Not to end this box office report on a dour note, but two international features also opened in the U.S. this past weekend and both went unnoticed by the public. GKIDS released the César-nominated French sci-fi pic Mars Express on 250 screens for $95.7k, or $383 per screen, while Viva Pictures launched the Spain/China co-pro Dragonkeeper on 760 screens for $429k, or $564 per screen.

It’s not that these distributors aren’t trying. Viva recently launched a two-for-one deal on children’s movie tickets to encourage families to see its films in theaters, while GKIDS has been positioning mature animated features in front of audiences for years. Despite these efforts, there remains minimal awareness for non-American animated features.

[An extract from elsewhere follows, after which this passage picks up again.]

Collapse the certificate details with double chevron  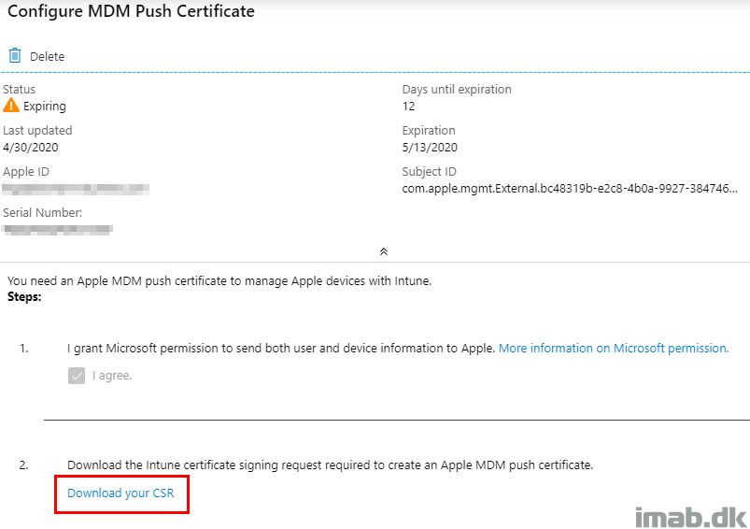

Even film reviews for such titles are slim to non-existent. Hundreds of film reviewers will give their takes on even the most run-of-the-mill major studio title, but less than a dozen film American film reviewers on Rotten Tomatoes bothered to give a perspective on Mars Express for the occasion of its release. And even less took a look at Dragonkeeper. Is this the fault of editors at publications not commissioning reviews or general disinterest in foreign animation from film reviewers? Slice it up however you want, but the bottomline is that if even film reviewers aren’t engaging with these films, what expectation can there be from the general public to show up for these titles?

If there’s a glimmer of hope, at least one type of foreign animated product continues to expand American theatrical market share: anime. The domestic release of Spy x Family Code: White has now grossed $7.8m, while earlier this year, Demon Slayer: Kimetsu No Yaiba – To the Hashira Training earned $17.6m during its theatrical stint.

It needs to be pointed out that both of these tv-derived titles benefitted from built-in audience awareness, a luxury not available to standalone titles like Mars Express and Dragonkeeper. There are no easy answers as to how to expand the audience base for foreign animation in the U.S., but whatever has been done up to now clearly isn’t working for most titles.